Era o “estilo Dardenne”. (Se nos distanciássemos emocionalmente, não seria difícil sentir um efeito de caricatura a instalar-se.) “O Silêncio de Lorna” (2008) exponenciaria o dilema: como se não houvesse outra alternativa a não ser recriar - um efeito, uma sensação, forçando até um argumento - aquilo que deveria existir como puro movimento, energia e obsessão.

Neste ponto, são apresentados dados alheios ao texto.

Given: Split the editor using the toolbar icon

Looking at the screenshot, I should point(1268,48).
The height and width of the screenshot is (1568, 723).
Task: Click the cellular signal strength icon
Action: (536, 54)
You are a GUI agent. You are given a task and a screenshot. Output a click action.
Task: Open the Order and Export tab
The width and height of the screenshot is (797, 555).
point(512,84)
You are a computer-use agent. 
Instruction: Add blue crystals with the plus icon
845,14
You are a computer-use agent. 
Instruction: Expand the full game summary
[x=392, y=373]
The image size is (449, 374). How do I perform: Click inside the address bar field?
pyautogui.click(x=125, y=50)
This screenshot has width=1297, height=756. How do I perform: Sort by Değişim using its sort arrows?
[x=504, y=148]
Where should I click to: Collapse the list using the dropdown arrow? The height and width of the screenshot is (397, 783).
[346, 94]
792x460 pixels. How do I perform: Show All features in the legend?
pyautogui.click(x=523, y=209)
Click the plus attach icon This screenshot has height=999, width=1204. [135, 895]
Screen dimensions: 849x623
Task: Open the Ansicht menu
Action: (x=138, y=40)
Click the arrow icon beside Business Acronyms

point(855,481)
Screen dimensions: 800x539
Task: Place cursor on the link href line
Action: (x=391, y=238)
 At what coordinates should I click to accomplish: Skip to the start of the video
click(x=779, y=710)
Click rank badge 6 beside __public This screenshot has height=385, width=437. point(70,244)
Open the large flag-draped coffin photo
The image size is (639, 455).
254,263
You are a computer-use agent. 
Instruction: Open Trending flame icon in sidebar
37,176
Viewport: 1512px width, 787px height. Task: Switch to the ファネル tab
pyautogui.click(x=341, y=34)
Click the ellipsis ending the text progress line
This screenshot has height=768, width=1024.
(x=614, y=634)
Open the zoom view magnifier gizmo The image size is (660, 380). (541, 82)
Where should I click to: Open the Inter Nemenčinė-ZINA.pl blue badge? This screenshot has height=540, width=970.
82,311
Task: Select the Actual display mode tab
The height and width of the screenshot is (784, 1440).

Talvez seja por isso que não consigamos deixar de sentir que a nova descoberta dos belgas, Thomas Doret, 10 anos, que aparece sempre de cores garridas, sobretudo o vermelho - interpreta Cyril e não descansa enquanto não encontra o pai que o abandonou - como um traço gráfico a forçar a sua visibilidade no ecrã. Isso retira alguma capacidade de admiração perante o que se passa ali, apesar de, como sempre nos Dardenne, podermos ser subjugados a espaços pelo movimento incessante, pela teimosia pungente de uma personagem. Nesta forma de baralhar para dar de novo, há, em “O Miúdo da Bicicleta”, a procura de uma abertura (ao “mainstream”): intromissão de cores quase pop e luz do sol, utilização de música para aconchegar a sofreguidão da personagem, como se a quisesse compensar (no futuro poderá vir o quê, um musical?), o recurso a uma estrela, Cecile de France (é a cabeleireira que se interessa pelo destino de Cyril), a opção por filmar a aprendizagem do amor sobre o resto - é a cabeleireira que interrompe a correria de Cyril. Fundamentalmente: a subjugação a um formato reconhecível, o melodrama. Ou seja, tudo menos obscuro. O que faz de Thomas Doret/Cyril um caso de fácil adesão mas também menos memorável do que a Rosetta/Émilie Dequenne do homónimo e inacreditável filme dos Dardenne.

Os cineastas disseram numa entrevista, na altura da estreia do filme no Festival de Cannes, que a questão para eles sempre foi não ter medo de colocar a câmara no pior lugar, não ter medo de captar as costas de um actor, por exemplo, em vez do seu olhar. Mas então o problema em “O Miúdo da Bicicleta” é a câmara parecer ter sido colocada sempre no melhor lugar.